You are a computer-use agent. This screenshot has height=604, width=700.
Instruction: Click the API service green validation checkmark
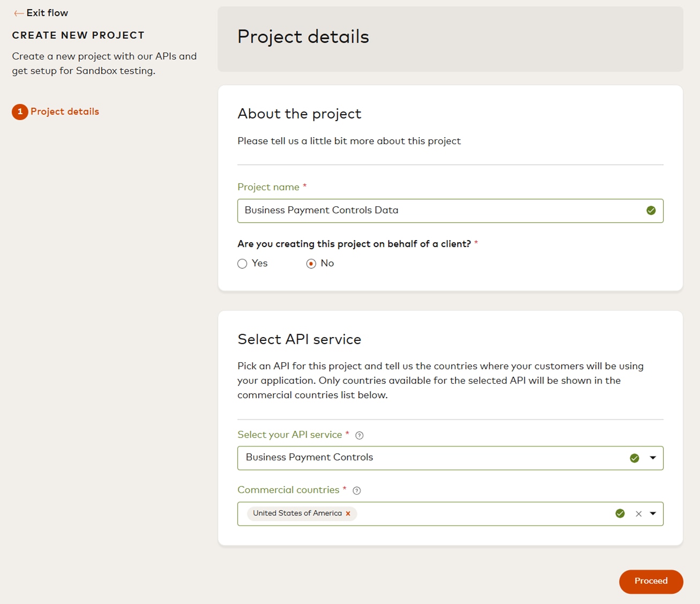pyautogui.click(x=635, y=458)
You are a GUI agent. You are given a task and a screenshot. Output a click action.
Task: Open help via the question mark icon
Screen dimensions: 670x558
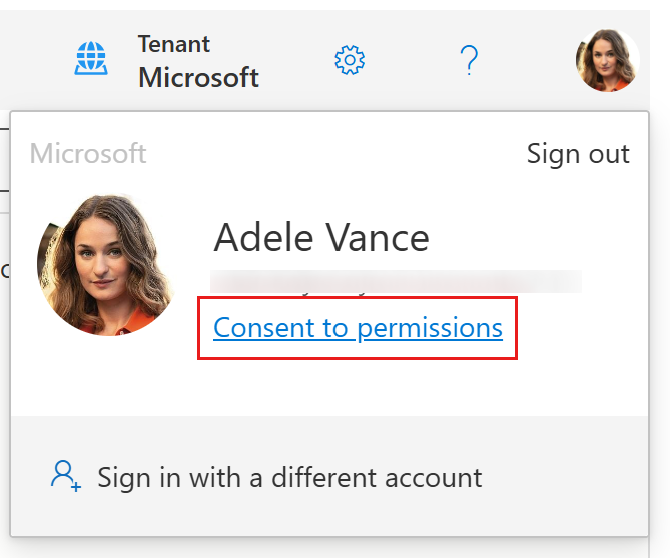pos(469,60)
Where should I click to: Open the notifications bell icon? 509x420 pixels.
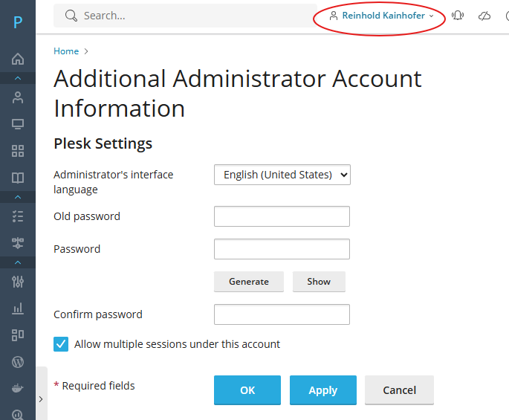[x=458, y=16]
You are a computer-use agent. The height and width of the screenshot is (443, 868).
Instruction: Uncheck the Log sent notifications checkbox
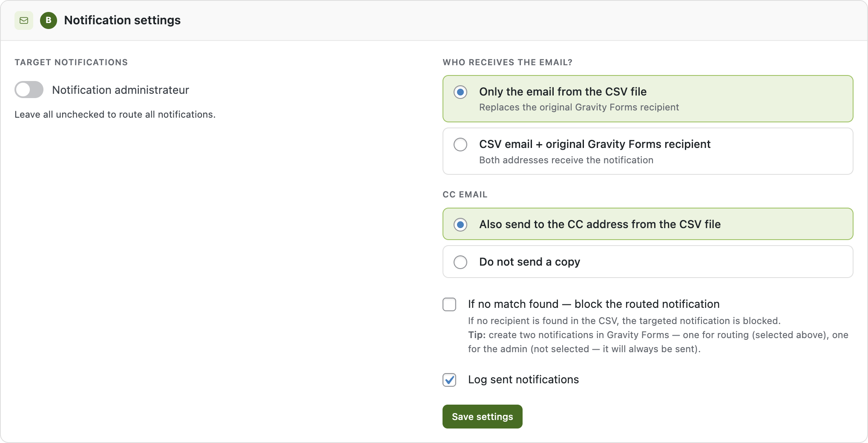(x=449, y=380)
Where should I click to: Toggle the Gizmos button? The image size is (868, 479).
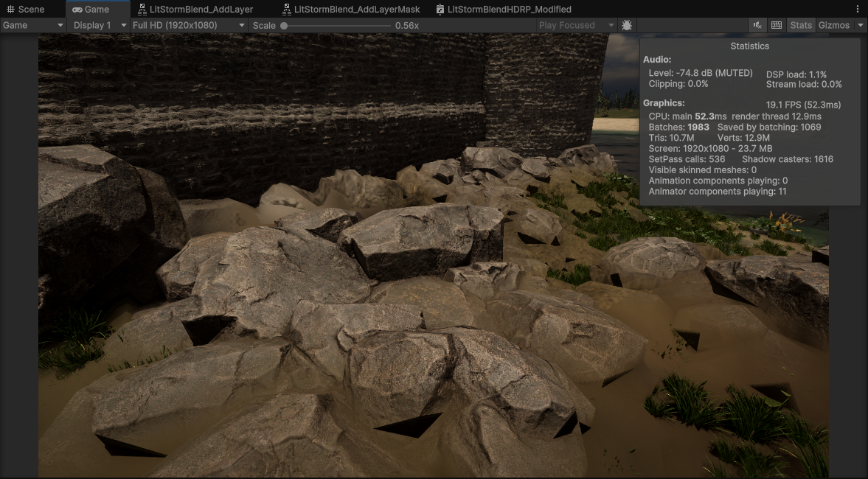(834, 25)
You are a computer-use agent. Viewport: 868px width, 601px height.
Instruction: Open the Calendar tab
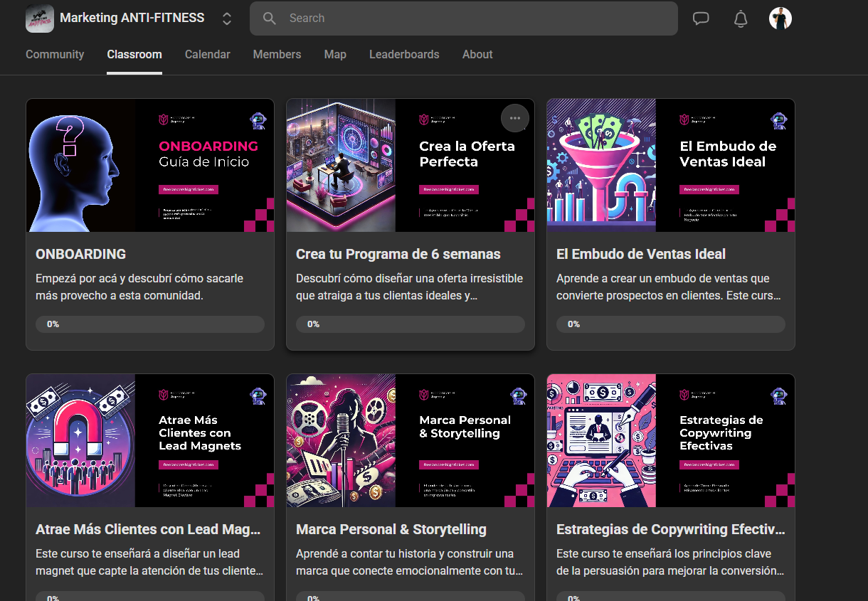pyautogui.click(x=207, y=55)
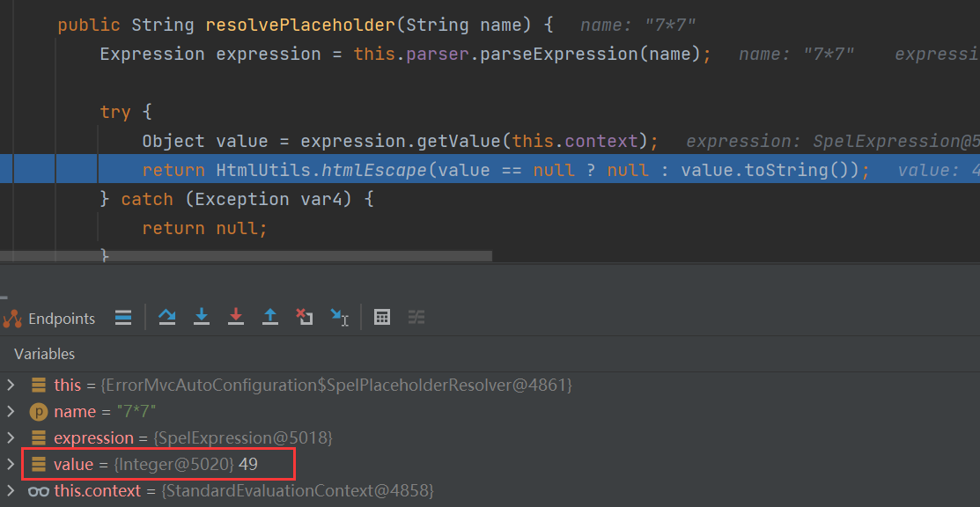
Task: Click the Step Out icon
Action: [270, 317]
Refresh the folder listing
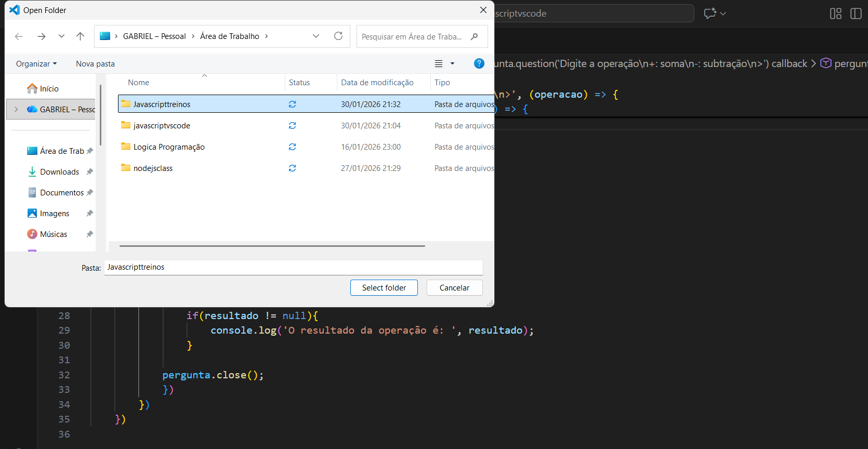The height and width of the screenshot is (449, 868). click(x=338, y=36)
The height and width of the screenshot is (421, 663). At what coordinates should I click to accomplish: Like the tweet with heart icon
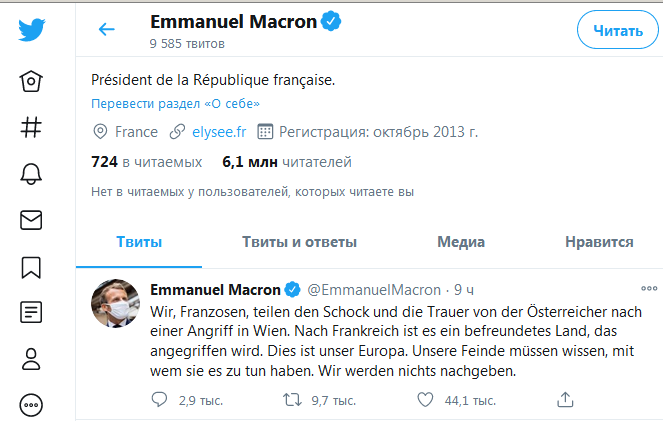coord(424,400)
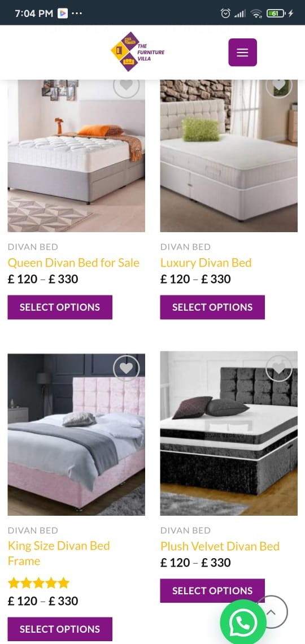This screenshot has height=644, width=305.
Task: Select options for Queen Divan Bed
Action: point(60,307)
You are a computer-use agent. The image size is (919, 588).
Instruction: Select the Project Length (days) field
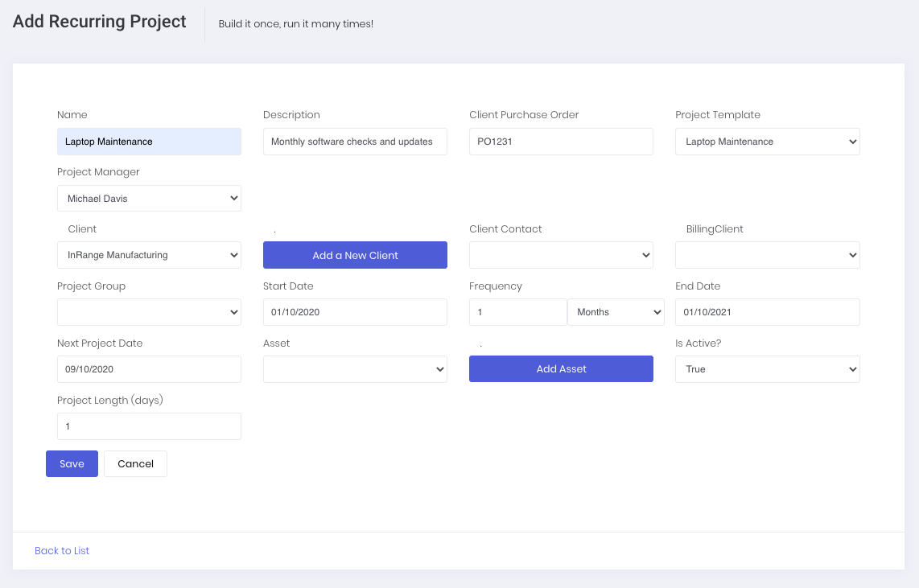[x=149, y=426]
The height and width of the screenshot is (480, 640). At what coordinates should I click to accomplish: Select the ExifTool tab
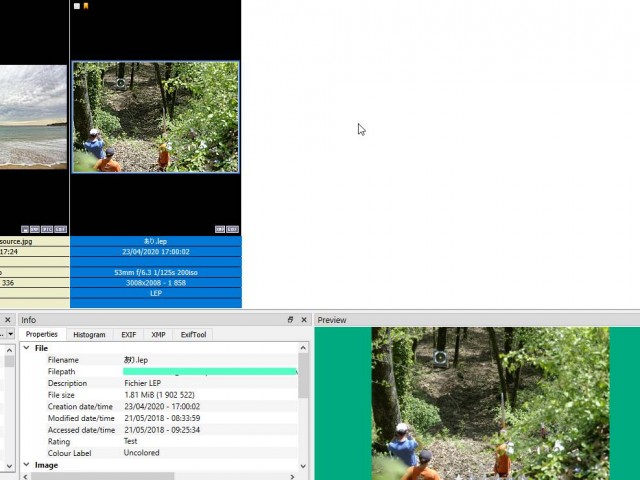(193, 334)
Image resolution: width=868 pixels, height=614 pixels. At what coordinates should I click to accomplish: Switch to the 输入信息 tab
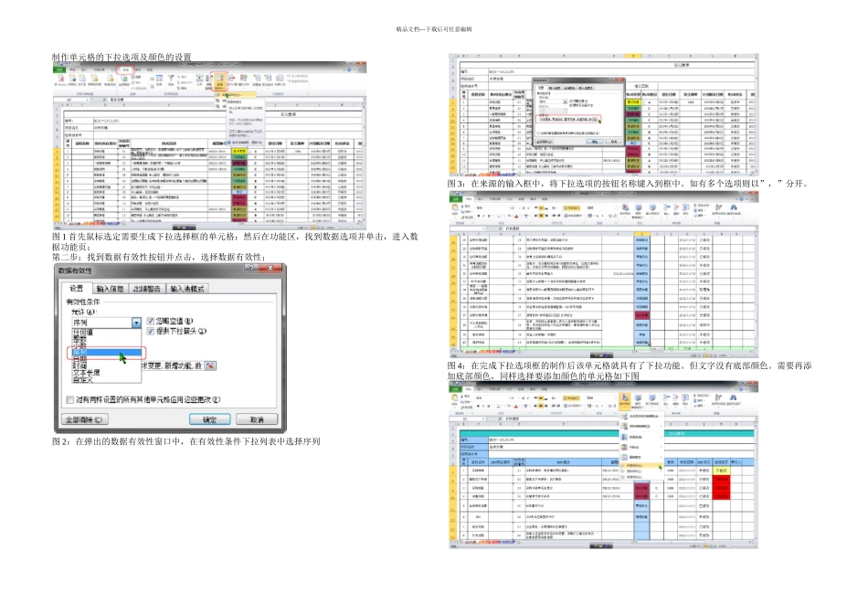point(110,289)
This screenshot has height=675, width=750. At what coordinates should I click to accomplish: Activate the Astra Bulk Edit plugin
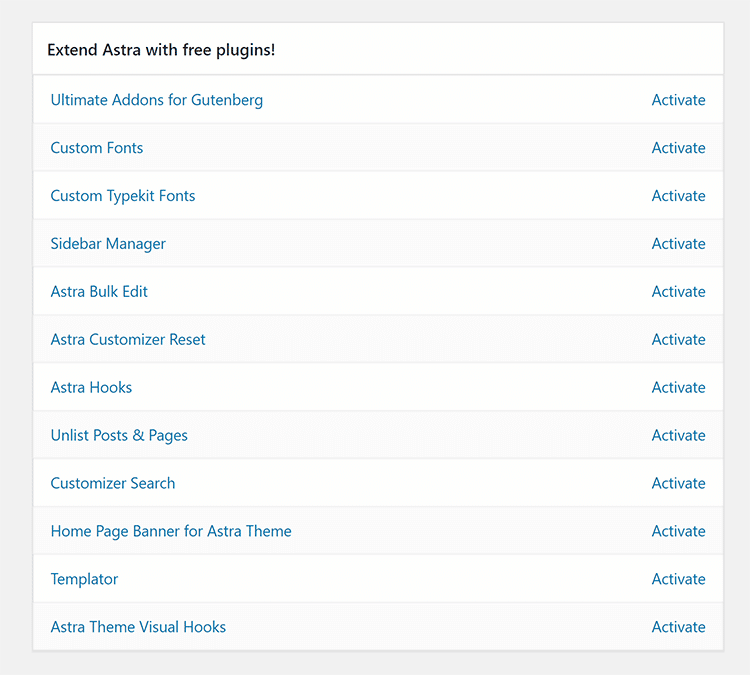pos(678,292)
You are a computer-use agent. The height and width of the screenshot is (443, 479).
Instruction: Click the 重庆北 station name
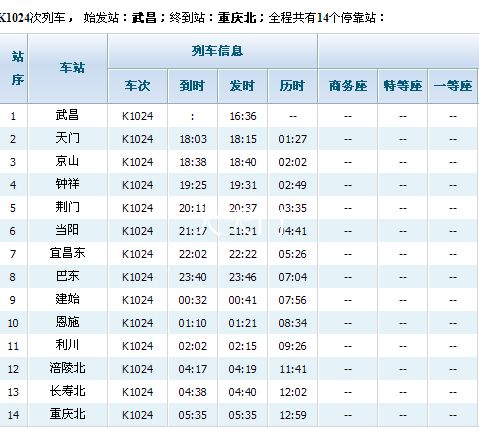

########################################

• _Problem description_
Your answer must be an exact copy of the records, free of images.

• _Solution for this task_
You are a computer-use agent. This screenshot has height=604, width=700.
Instruction: Click the API service green validation checkmark
pyautogui.click(x=635, y=458)
You are a GUI agent. You are given a task and a screenshot. Output a click action.
Task: Open help via the question mark icon
Screen dimensions: 670x558
pos(469,60)
Where should I click to: Open the notifications bell icon? 509x420 pixels.
[x=458, y=16]
You are a computer-use agent. The height and width of the screenshot is (443, 868).
Instruction: Uncheck the Log sent notifications checkbox
(x=449, y=380)
Where should I click to: Toggle the Gizmos button? The image size is (868, 479).
(834, 25)
You are a computer-use agent. Viewport: 868px width, 601px height.
Instruction: Open the Calendar tab
pyautogui.click(x=207, y=55)
Task: Click the Step Out icon
Action: [270, 317]
Refresh the folder listing
The height and width of the screenshot is (449, 868). click(x=338, y=36)
The height and width of the screenshot is (421, 663). At what coordinates should I click to accomplish: Like the tweet with heart icon
coord(424,400)
This screenshot has height=644, width=305.
Task: Select options for Queen Divan Bed
Action: point(60,307)
You are a computer-use agent. The image size is (919, 588).
Instruction: Select the Project Length (days) field
[x=149, y=426]
The height and width of the screenshot is (480, 640). At what coordinates should I click to accomplish: Select the ExifTool tab
(193, 334)
Image resolution: width=868 pixels, height=614 pixels. At what coordinates should I click to accomplish: Switch to the 输入信息 tab
point(110,289)
This screenshot has height=675, width=750. At what coordinates should I click to accomplish: Activate the Astra Bulk Edit plugin
pos(678,292)
You are a computer-use agent. The height and width of the screenshot is (443, 479).
Instruction: Click the 重庆北 station name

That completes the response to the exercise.